● GIVEN PASSAGE:
## start

Myokei Caine-Barrett’s father

So while most of us have awakened to the need to experience the richness that diverse communities bring to us, we have failed to consider the ways in which our communities are already diverse and have always been so. We are diverse not only in our ethnicities and root origins but also in our histories, our practices, our source texts, our goals, and our purpose in being Buddhist. Some of us seek only a technique for living without really accessing the dharma behind it; others seek the experience of transcendence provided by ritual and tradition. Still others are deeply concerned about and engaged in sharing the dharma to bring peace and harmony to the world. These differences reflect a great deal about the adaptability of Buddhism, its appeal to diverse communities, and its ability to offer refuge to anyone seeking it. Such differences also reflect the manner in which practitioners have been able to develop over the long term and maintain a practice that retains its heart while adapting to a different landscape.

There is room for all of us in the wonderful net that is Buddhism in the West, and our ability to develop and maintain harmony with each other is important to the spread of the dharma. Our world demands action from all sorts of communities, including Buddhists, and our conversations and questions about these issues would clearly represent a significant and positive point of departure if we would simply interact and learn from each other.

## end

● WHAT TO DO:
1. Translate this sentence from the passage on diversity in Western Buddhism into Spanish: "Still others are deeply concerned about and engaged in sharing the dharma to bring peace and harmony to the world."
2. Carry on the passage on diversity in Western Buddhism, beginning after its last sentence.

● INFORMATION GIVEN:

## start

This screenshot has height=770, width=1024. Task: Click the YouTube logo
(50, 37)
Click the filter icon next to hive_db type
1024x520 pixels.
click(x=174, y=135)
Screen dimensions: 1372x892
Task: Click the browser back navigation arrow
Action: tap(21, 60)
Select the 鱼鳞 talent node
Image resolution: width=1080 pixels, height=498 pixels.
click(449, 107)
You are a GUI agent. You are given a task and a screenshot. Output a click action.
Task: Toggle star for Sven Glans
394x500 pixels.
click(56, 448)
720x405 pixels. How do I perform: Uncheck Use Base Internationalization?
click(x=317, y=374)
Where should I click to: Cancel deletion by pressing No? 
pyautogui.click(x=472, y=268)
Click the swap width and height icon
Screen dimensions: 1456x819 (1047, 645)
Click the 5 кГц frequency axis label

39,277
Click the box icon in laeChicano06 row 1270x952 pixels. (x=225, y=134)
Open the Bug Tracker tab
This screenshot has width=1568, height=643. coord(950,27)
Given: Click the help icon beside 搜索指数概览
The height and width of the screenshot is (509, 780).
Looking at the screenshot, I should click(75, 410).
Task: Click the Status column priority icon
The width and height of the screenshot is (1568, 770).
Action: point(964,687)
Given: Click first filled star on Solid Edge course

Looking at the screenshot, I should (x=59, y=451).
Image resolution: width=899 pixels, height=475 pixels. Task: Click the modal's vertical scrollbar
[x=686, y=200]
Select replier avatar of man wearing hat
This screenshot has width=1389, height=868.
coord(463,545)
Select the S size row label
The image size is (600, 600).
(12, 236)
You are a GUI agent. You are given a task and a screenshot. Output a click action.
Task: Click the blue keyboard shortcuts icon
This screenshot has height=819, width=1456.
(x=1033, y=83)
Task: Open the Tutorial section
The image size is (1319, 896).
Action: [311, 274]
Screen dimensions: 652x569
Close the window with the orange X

## end

● ANSWERS TO THE EXERCISE:
1. Otros más se preocupan profundamente por compartir el dharma y participan activamente en ello para llevar paz y armonía al mundo.

2.
Chapter 5 of the Lotus Sutra suggests an essential perspective that we may consider developing within ourselves:

I see all living beings equally.

I have no partiality for them.

There is not “this one” or “that one” to me.

I transcend love and hatred.

Further, there is a concept that Nichiren Shonin (1222– 1282), founder of the Nichiren school, wrote about known as itai doshin [many in body, one in mind], which suggests the following:

If itai doshin prevails among the people, they will achieve all their goals, whereas in dotai ishin [one in body, different in mind], they can achieve nothing remarkable.

There need not be a competitive spirit among the Buddhist communities of the West. We have a great deal to learn from each other, and we have each met the dharma that is suitable for us where we are. There is not one valid approach to the practice of the buddhadharma: Deep insight and understanding can be gained from the type of critical examination and questioning that is endemic to Western ways of thinking. But practice without deep intellectual understanding can also provide a profound capture of the essence of the dharma, especially when one seeks simply to live the very best life of which one is capable. The process of giving oneself over to the beauty of ritual and tradition especially allows entry into transcendence, thus alleviating the suffering of daily life. Combined, these two approaches may lead to a deeper, more nuanced, and simply a more solid vessel to “cross the sea of suffering.”

The gifts we receive as dharma practitioners may increase our desire and our obligation to share our path with others. By uniting with all practitioners as a collective community of compassion—exactly what is needed in the world we currently inhabit—we may create a world in which we can all have hopes and dreams.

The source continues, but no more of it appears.